Alıştırmalar:
1 - Mısrata haberinde "Mısrata, en azından" ifadesinden "sıralarda yer alıyor." ifadesine kadar uzanan bölümü harfi harfine yeniden yazın.
2 - Mısrata haberine dayanarak aşağıdaki soruları yanıtlayın.
(a) Mısrata, başkent Trablus'un kaç kilometre doğusunda bulunuyor?
(b) Mısrata, Libya'nın kaçıncı büyük şehri olarak geçiyor?
(c) Libya Temsilciler Meclisi Başkanı kimdir?

Sayfa alıntısı:
════
Libya denkleminin kritik şehri: Mısrata

Libya eski İçişleri Bakanı Fethi Başağa. (Facebook)
Libya eski İçişleri Bakanı Fethi Başağa. (Facebook)
TT

Libya denkleminin kritik şehri: Mısrata

Libya eski İçişleri Bakanı Fethi Başağa. (Facebook)
Libya eski İçişleri Bakanı Fethi Başağa. (Facebook)

Mısrata, en azından son 10 yıl içerisinde Libya tarihinde dikkate değer bir rol oynayan başlıca şehir konumunda.  Önceki rejimin devrilmesi sırasındaki eylemlerle ön plana çıkan şehirden brçok önemli isim yeni hükümet liderliği için de mücadele veriyor.
Kuzeybatı Libya’da, başkent Trablus'un 200 kilometre doğusunda bulunan Mısrata, 2011’de eski rejimin devrilmesine sağladığı büyük katkıdan bu yana siyasi arenada ve ülkenin son yıllarda tanık olduğu askeri operasyonlar sırasında ön sıralarda yer alıyor.
Libya'nın üçüncü büyük şehri konumundaki Mısrata’nın siyasi kriz sürecinde, gelecek hükümet başkanlığı için Libya eski İçişleri Bakanı Fethi Başağa, Başkanlık Konseyi eski Başkan Yardımcısı Ahmed Muaytik ve Ulusal Birlik Hükümeti (UBH) Başkanı Abdulhamid Dibeybe arasında bir gerilime sahne olması bekleniyor. Gözlemciler, durumun silahlı oluşumların içine itilebileceği yeni bir çatışmaya nende olabileceği görüşündeler.
Mervan Amiş’in yanısıra Muaytik ve Başağa, Temsilciler Meclisi'nin önümüzdeki salı günü Dibeybe’nin yerini alacağını ilan edeceği yeni hükümet başkanlığı için yarışıyor.
Libya Temsilciler Meclisi Başkanı Akile Salih, ocak ayı sonlarında yaptığı açıklamada, UBH’nin süresinin dolduğunu söylemiş, “Devam etmesi için atılacak herhangi bir adımı kabul etmeyeceğiz” ifadelerini kullanmıştı. Aynı zamanda Libya halkının da seçimini bu yönde yapması çağrısında bulunmuştu.
Diğer yandan Dibeybe ise seçimler tamamlanana dek hükümetin devam görevine devam ettiğini vurguladığı açıklamasında şu ifadeleri kullanmıştı:
“Salih'in bu açıklamaları, bölünmeyi yeniden aktif hale getirme yönünde umutsuz bir girişimdir. Hükümetim seçim dosyasına yönelik tüm yetkilerini ihmal olmadan yerine getirmiştir.”
════
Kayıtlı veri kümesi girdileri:
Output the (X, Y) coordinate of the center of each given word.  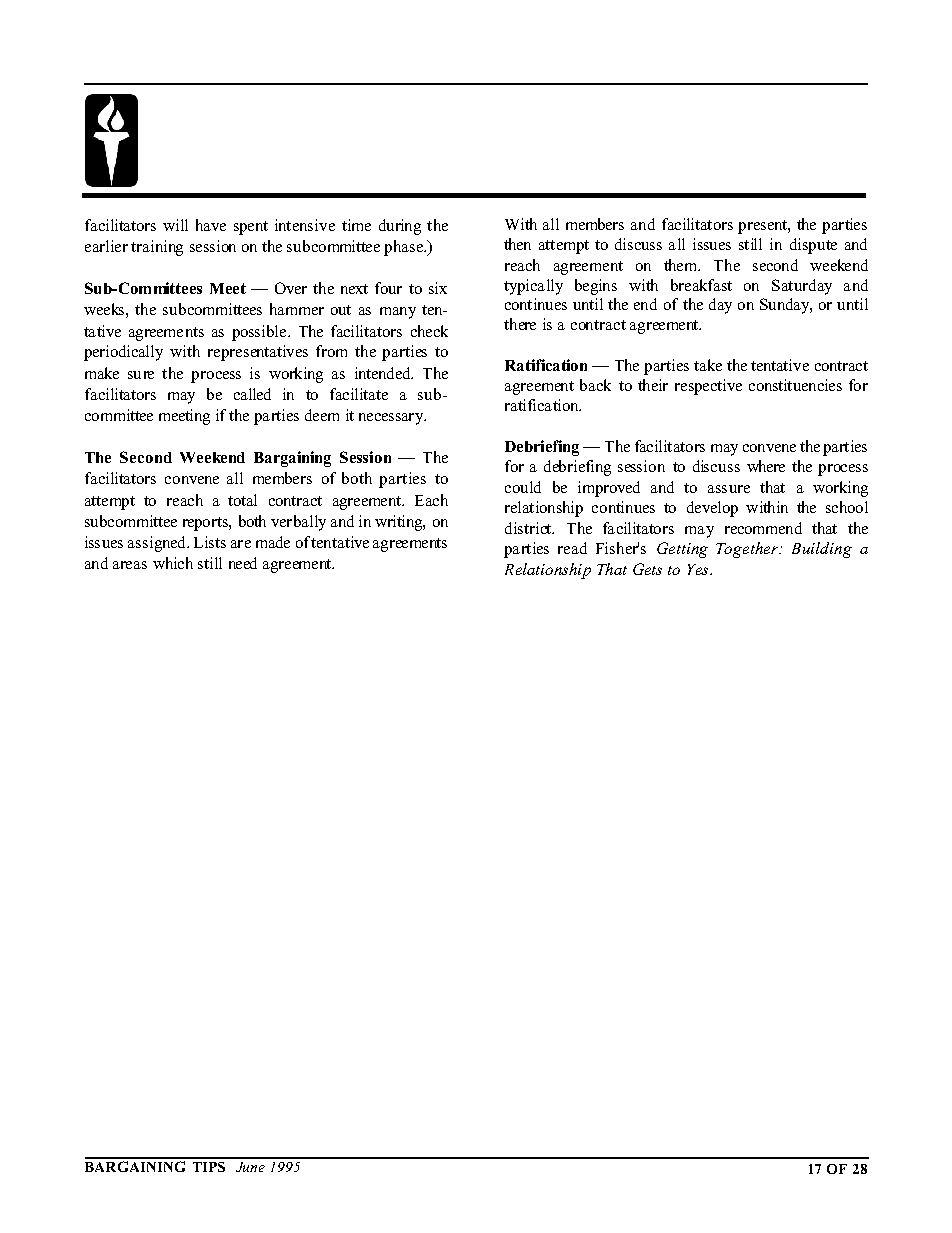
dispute (813, 246)
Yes (699, 569)
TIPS (209, 1167)
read (572, 548)
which (173, 563)
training (157, 248)
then (517, 244)
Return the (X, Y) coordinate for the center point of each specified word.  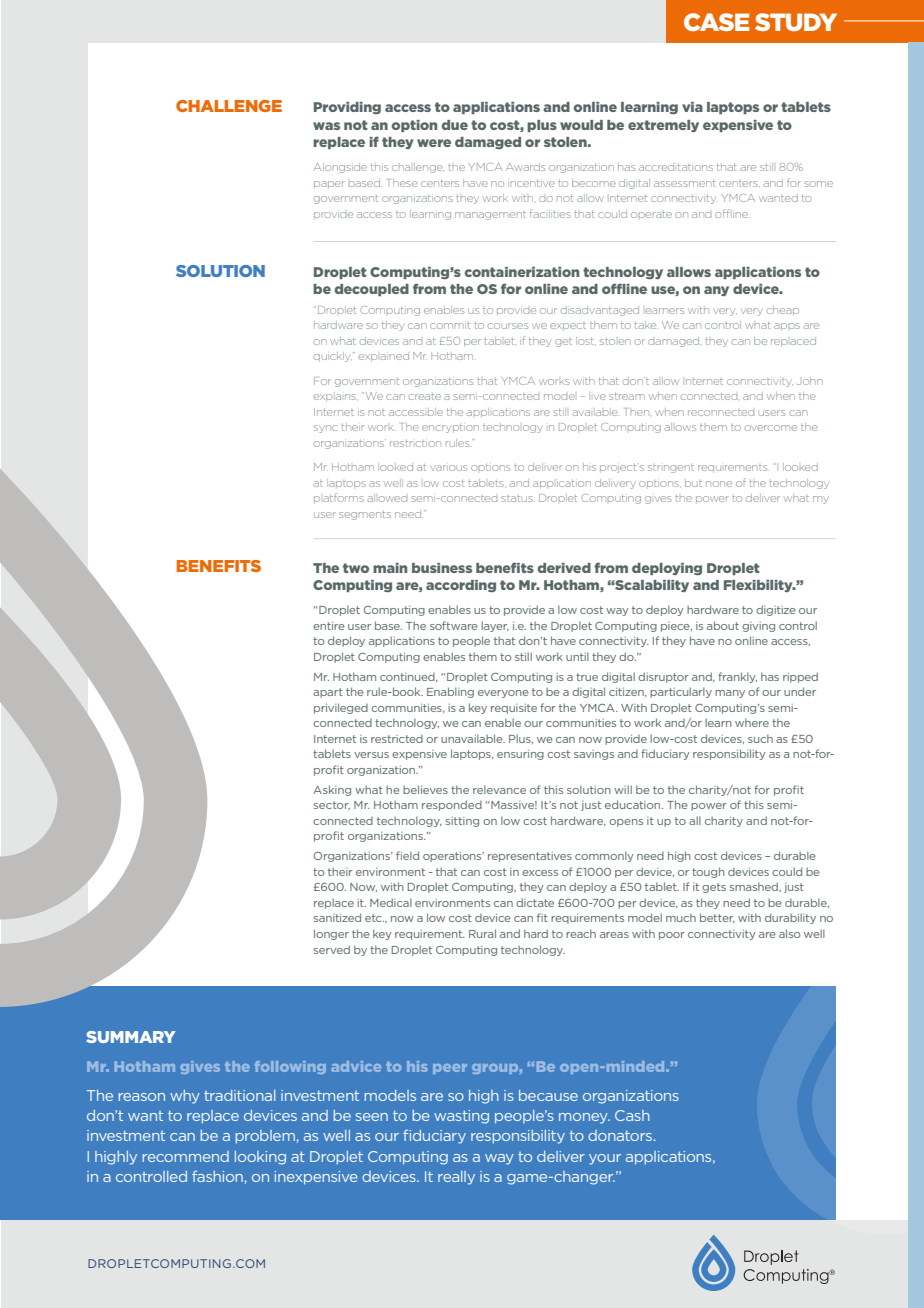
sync (325, 429)
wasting (461, 1117)
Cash (632, 1115)
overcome (771, 428)
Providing (347, 108)
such (760, 738)
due (455, 125)
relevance (499, 789)
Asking (332, 790)
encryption (450, 428)
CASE (717, 22)
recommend (186, 1156)
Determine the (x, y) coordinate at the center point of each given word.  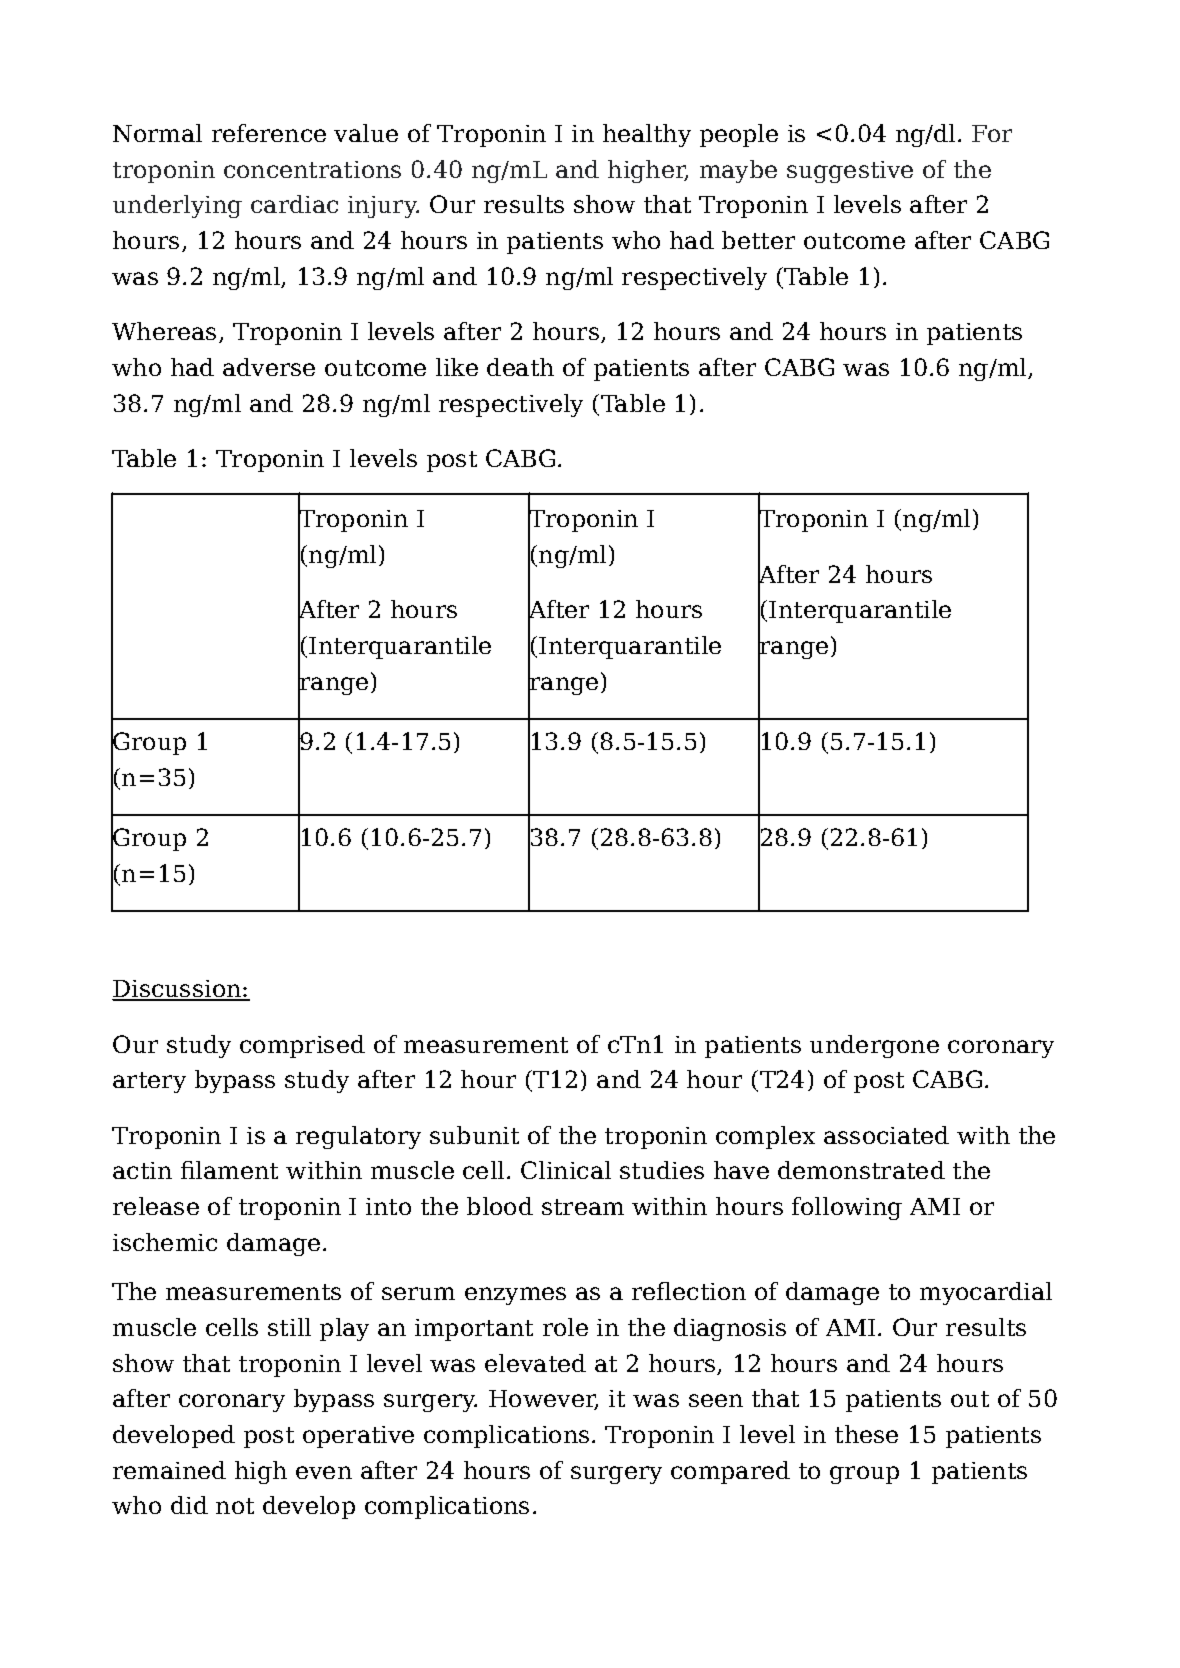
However (543, 1400)
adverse (269, 367)
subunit (474, 1135)
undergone (874, 1046)
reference (269, 133)
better (758, 240)
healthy (647, 135)
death (520, 367)
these (866, 1434)
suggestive (850, 172)
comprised (302, 1046)
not (235, 1506)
════
Alıştırma yanıtları:
1 -
Mısrata, en azından son 10 yıl içerisinde Libya tarihinde dikkate değer bir rol oynayan başlıca şehir konumunda.  Önceki rejimin devrilmesi sırasındaki eylemlerle ön plana çıkan şehirden brçok önemli isim yeni hükümet liderliği için de mücadele veriyor.
Kuzeybatı Libya’da, başkent Trablus'un 200 kilometre doğusunda bulunan Mısrata, 2011’de eski rejimin devrilmesine sağladığı büyük katkıdan bu yana siyasi arenada ve ülkenin son yıllarda tanık olduğu askeri operasyonlar sırasında ön sıralarda yer alıyor.

2 -
(a) 200 kilometre doğusunda bulunuyor.
(b) Libya'nın üçüncü büyük şehri olarak geçiyor.
(c) Akile Salih'tir.